- _ASSIGNED TASK_: Look in the listing below for the line that has "Task: Select the WEEK interval", then return it and each following line up to and including the one with "Task: Start your free trial", exactly and without pictures.

(MATERIAL SHOWN begins)

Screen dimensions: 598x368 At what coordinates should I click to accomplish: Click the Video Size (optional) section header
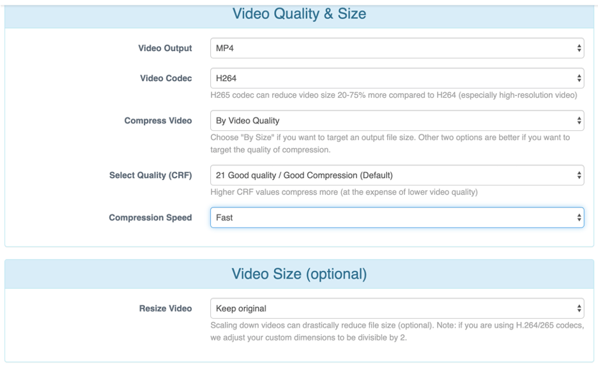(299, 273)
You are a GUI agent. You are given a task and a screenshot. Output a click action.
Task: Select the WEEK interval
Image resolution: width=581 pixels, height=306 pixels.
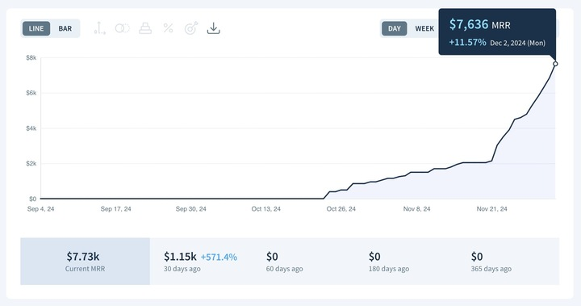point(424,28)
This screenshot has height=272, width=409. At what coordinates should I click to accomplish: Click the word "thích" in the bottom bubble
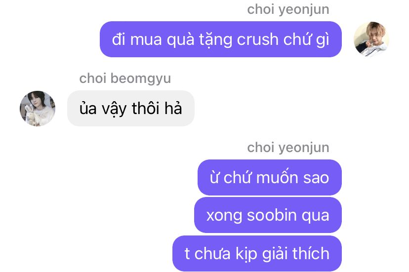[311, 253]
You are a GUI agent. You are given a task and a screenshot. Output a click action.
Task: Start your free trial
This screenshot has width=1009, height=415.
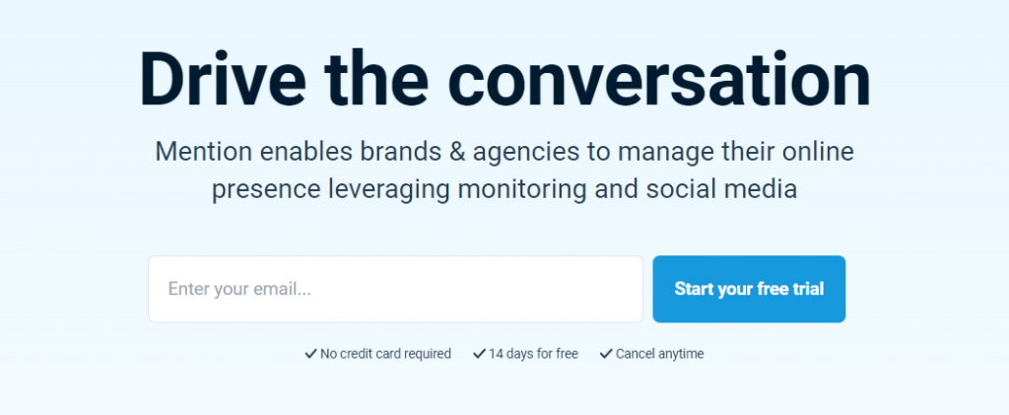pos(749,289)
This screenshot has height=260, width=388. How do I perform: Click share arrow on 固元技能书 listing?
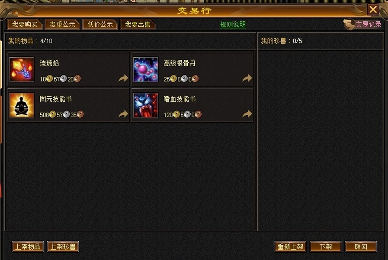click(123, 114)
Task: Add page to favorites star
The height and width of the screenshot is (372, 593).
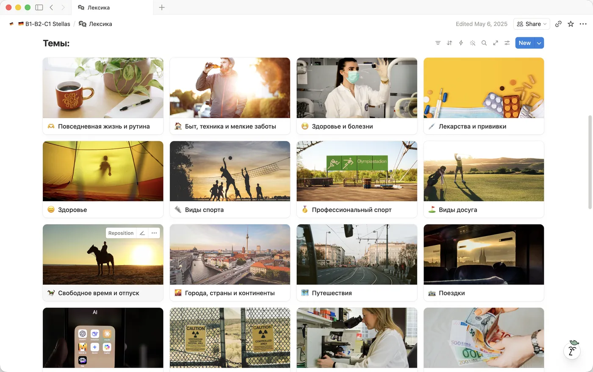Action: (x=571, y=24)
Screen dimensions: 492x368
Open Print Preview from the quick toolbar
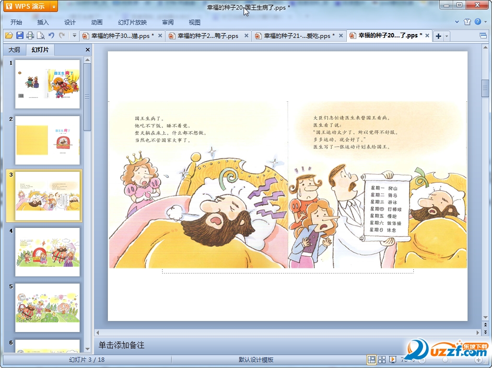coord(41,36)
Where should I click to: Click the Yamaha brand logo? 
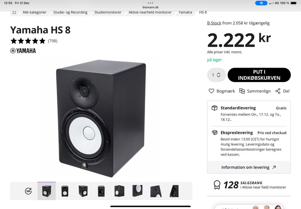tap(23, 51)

(MATERIAL SHOWN ends)
(MATERIAL SHOWN begins)

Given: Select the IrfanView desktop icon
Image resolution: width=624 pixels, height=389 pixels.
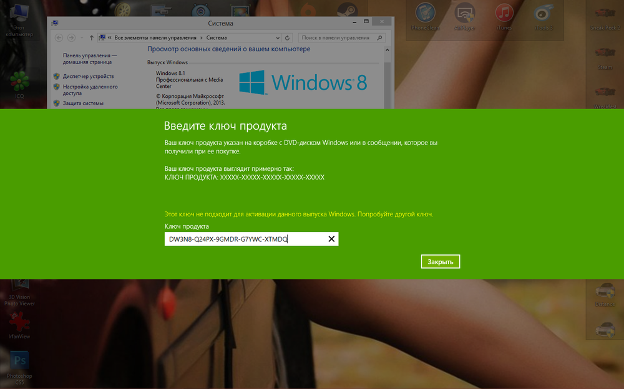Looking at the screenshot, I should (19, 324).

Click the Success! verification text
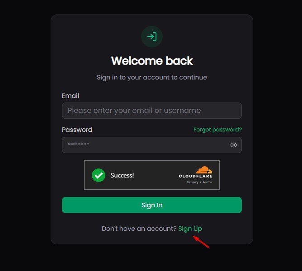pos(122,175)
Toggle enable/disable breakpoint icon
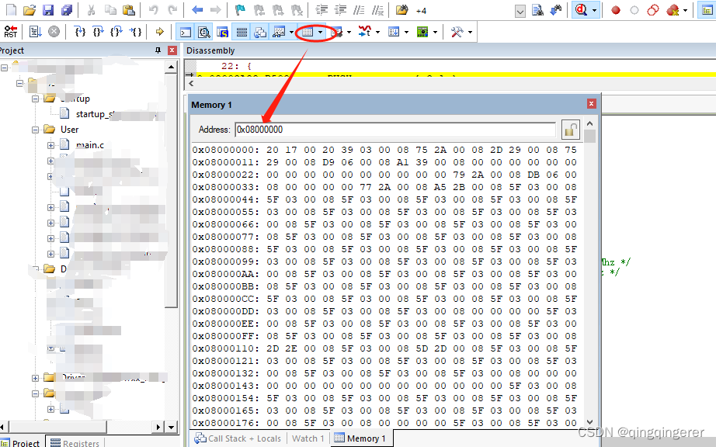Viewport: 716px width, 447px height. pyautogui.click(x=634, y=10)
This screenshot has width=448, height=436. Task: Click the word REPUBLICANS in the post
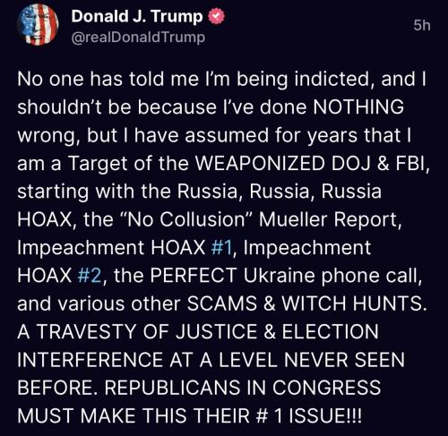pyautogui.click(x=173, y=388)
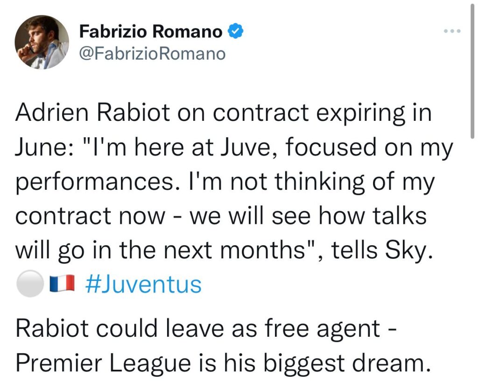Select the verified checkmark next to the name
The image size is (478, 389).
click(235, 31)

(MATERIAL SHOWN ends)

- _EXERCISE RESULT_:
Task: Select the WEEK interval
Image resolution: width=581 pixels, height=306 pixels.
point(424,28)
This screenshot has height=272, width=409. At what coordinates should I click to accomplish: Click the word "thích" in the bottom bubble
[311, 253]
You are a GUI agent. You are given a task and a screenshot. Output a click action.
Task: Start your free trial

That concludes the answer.